[Task description]
Switch every "Identify" in the items below to "Give" and reproduce them with nothing else changed.

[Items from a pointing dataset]
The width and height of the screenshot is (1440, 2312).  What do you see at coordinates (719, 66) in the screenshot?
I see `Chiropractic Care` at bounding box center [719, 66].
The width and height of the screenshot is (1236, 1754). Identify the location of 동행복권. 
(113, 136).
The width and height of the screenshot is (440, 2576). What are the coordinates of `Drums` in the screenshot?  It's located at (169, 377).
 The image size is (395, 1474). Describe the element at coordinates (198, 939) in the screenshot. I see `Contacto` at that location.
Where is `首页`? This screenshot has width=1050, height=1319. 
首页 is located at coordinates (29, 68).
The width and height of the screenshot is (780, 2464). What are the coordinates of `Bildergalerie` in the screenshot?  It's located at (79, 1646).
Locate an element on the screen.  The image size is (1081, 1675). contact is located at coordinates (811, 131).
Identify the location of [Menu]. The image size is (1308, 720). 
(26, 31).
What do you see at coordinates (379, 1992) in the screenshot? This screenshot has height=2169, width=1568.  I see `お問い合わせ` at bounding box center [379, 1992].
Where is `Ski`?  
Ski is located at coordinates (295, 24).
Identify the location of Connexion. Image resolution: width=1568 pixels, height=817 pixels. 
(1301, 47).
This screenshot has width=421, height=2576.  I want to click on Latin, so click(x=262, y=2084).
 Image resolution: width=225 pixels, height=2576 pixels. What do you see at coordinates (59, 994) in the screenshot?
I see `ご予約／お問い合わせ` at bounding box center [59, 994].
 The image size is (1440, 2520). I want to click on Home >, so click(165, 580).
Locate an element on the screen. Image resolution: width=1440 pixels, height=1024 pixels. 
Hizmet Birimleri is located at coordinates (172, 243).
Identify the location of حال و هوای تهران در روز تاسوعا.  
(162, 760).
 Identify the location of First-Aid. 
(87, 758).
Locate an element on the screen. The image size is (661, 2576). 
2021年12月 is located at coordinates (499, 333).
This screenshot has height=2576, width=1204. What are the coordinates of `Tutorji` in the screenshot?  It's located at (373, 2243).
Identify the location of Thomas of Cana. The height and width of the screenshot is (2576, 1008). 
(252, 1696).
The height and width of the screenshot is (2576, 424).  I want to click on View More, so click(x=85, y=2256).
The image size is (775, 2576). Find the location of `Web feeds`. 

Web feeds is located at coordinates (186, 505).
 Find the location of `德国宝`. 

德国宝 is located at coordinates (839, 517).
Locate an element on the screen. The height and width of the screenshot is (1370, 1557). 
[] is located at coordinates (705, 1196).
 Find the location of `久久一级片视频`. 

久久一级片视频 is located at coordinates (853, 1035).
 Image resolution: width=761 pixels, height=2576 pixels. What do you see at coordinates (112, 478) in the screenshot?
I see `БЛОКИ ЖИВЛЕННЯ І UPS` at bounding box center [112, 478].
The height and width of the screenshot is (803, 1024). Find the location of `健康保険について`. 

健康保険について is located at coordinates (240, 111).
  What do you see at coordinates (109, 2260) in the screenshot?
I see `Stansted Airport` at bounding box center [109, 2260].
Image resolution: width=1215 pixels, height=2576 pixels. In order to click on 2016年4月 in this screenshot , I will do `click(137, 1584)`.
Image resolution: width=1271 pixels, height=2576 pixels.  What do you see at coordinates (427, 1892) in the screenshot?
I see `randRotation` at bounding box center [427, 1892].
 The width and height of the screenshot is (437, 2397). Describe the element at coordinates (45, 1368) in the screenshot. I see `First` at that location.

[Worked answer]
The width and height of the screenshot is (1440, 2312).  What do you see at coordinates (719, 66) in the screenshot?
I see `Chiropractic Care` at bounding box center [719, 66].
The width and height of the screenshot is (1236, 1754). Give the location of 동행복권. 
(113, 136).
The width and height of the screenshot is (440, 2576). What are the coordinates of `Drums` in the screenshot?  It's located at (169, 377).
 The image size is (395, 1474). Describe the element at coordinates (198, 939) in the screenshot. I see `Contacto` at that location.
Where is `首页`? This screenshot has width=1050, height=1319. 
首页 is located at coordinates (29, 68).
The width and height of the screenshot is (780, 2464). What are the coordinates of `Bildergalerie` in the screenshot?  It's located at (79, 1646).
Locate an element on the screen.  The image size is (1081, 1675). contact is located at coordinates (811, 131).
Give the location of [Menu]. The image size is (1308, 720). 
(26, 31).
What do you see at coordinates (379, 1992) in the screenshot? This screenshot has height=2169, width=1568.  I see `お問い合わせ` at bounding box center [379, 1992].
Where is `Ski`?  
Ski is located at coordinates (295, 24).
Give the location of Connexion. Image resolution: width=1568 pixels, height=817 pixels. 
(1301, 47).
This screenshot has width=421, height=2576.  I want to click on Latin, so click(x=262, y=2084).
 Image resolution: width=225 pixels, height=2576 pixels. What do you see at coordinates (59, 994) in the screenshot?
I see `ご予約／お問い合わせ` at bounding box center [59, 994].
 The image size is (1440, 2520). I want to click on Home >, so click(165, 580).
Locate an element on the screen. Image resolution: width=1440 pixels, height=1024 pixels. 
Hizmet Birimleri is located at coordinates (172, 243).
Give the location of حال و هوای تهران در روز تاسوعا.  
(162, 760).
 Give the location of First-Aid. 
(87, 758).
Locate an element on the screen. The image size is (661, 2576). 
2021年12月 is located at coordinates (499, 333).
This screenshot has height=2576, width=1204. What are the coordinates of `Tutorji` in the screenshot?  It's located at (373, 2243).
Give the location of Thomas of Cana. The height and width of the screenshot is (2576, 1008). 
(252, 1696).
The height and width of the screenshot is (2576, 424).  I want to click on View More, so click(x=85, y=2256).
The image size is (775, 2576). Find the location of `Web feeds`. 

Web feeds is located at coordinates (186, 505).
 Find the location of `德国宝`. 

德国宝 is located at coordinates (839, 517).
Locate an element on the screen. The height and width of the screenshot is (1370, 1557). 
[] is located at coordinates (705, 1196).
 Find the location of `久久一级片视频`. 

久久一级片视频 is located at coordinates (853, 1035).
 Image resolution: width=761 pixels, height=2576 pixels. What do you see at coordinates (112, 478) in the screenshot?
I see `БЛОКИ ЖИВЛЕННЯ І UPS` at bounding box center [112, 478].
The height and width of the screenshot is (803, 1024). Find the location of `健康保険について`. 

健康保険について is located at coordinates (240, 111).
  What do you see at coordinates (109, 2260) in the screenshot?
I see `Stansted Airport` at bounding box center [109, 2260].
Image resolution: width=1215 pixels, height=2576 pixels. In order to click on 2016年4月 in this screenshot , I will do `click(137, 1584)`.
Image resolution: width=1271 pixels, height=2576 pixels.  What do you see at coordinates (427, 1892) in the screenshot?
I see `randRotation` at bounding box center [427, 1892].
 The width and height of the screenshot is (437, 2397). Describe the element at coordinates (45, 1368) in the screenshot. I see `First` at that location.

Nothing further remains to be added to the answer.